— А ведь если подумать, ты еще в выигрышном положении. Продаешь свои враки дохлякам и срать хотел на все остальное. Над тобой никакого контроля. Приходишь и уходишь, когда вздумается, словом, пользуешься свободой. Да, с виду ты мировой парень, а на самом деле та еще сука.
— Ты несправедлив, Робинзон.
— А если так, найди мне место.
Он упорно гнул свое: пусть другие работают с кислотами…

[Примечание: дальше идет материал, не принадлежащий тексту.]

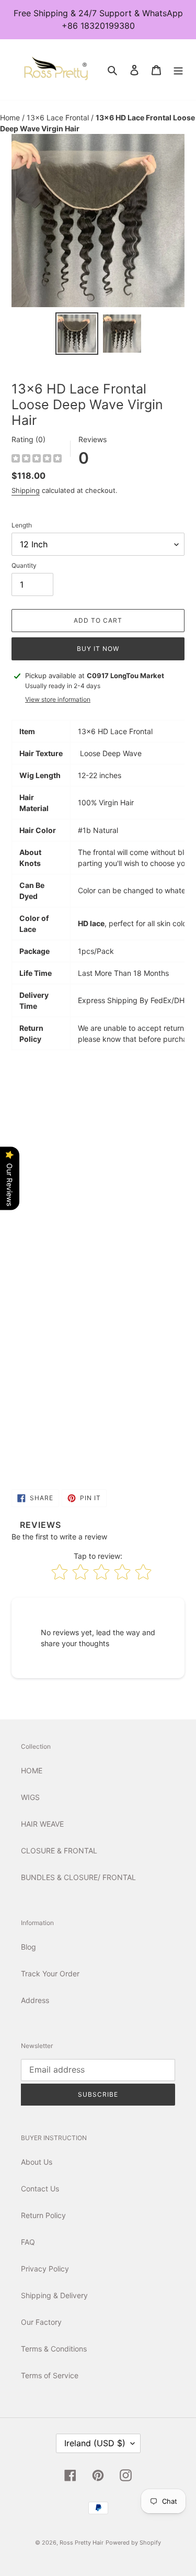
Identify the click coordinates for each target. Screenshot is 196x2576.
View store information (57, 699)
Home (11, 117)
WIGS (30, 1797)
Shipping (25, 490)
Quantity (24, 565)
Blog (28, 1946)
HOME (31, 1770)
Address (35, 2000)
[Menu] (178, 70)
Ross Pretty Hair (81, 2542)
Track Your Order (50, 1973)
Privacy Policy (45, 2268)
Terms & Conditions (54, 2348)
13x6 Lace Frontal (59, 117)
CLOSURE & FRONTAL (59, 1850)
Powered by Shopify (133, 2542)
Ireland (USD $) (94, 2443)
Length (21, 525)
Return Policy (43, 2215)
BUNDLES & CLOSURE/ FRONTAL (78, 1877)
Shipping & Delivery (54, 2295)
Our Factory (41, 2322)
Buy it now (98, 649)
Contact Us (40, 2188)
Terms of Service (49, 2375)
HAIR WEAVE (42, 1823)
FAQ (28, 2241)
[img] (36, 459)
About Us (36, 2161)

Мы опять пошли бродить по боковым улочкам. Под вечер Драньё вновь обретает сельский вид. Огородные калитки приоткрыты. Дворы пусты. Собачьи конуры — тоже. А ведь сколько лет прошло с тех пор, как в точно такой же вечер крестьяне покинули свои дома, изгнанные оттуда городом, который выполз из Парижа! От тех времен уцелело лишь несколько заплесневелых трактиров, которые уже никто не купит и которые оплетены чахлыми глициниями, спускающимися с крыши на красные от афиш стены. Борона, висящая меж двух водосточных желобов, проржавела насквозь. Это прошлое, которое никто больше не ворошит. Оно уходит само по себе. Теперешние обитатели Драньё слишком утомлены по вечерам, чтобы по пути домой интересоваться чем-нибудь, кроме того, что у них прямо под носом. Они просто набиваются целыми семьями в обветшалые общие залы трактиров и пьют. На потолке видны круги копоти от висячих ламп, качавшихся когда-то под ним. Весь квартал безропотно подрагивает от непрерывного гуда нового завода. Замшелые черепицы, подпрыгивая, скатываются на горбатую булыжную мостовую, которую не увидишь теперь, кроме как в Версале и во дворах почтенных старых тюрем.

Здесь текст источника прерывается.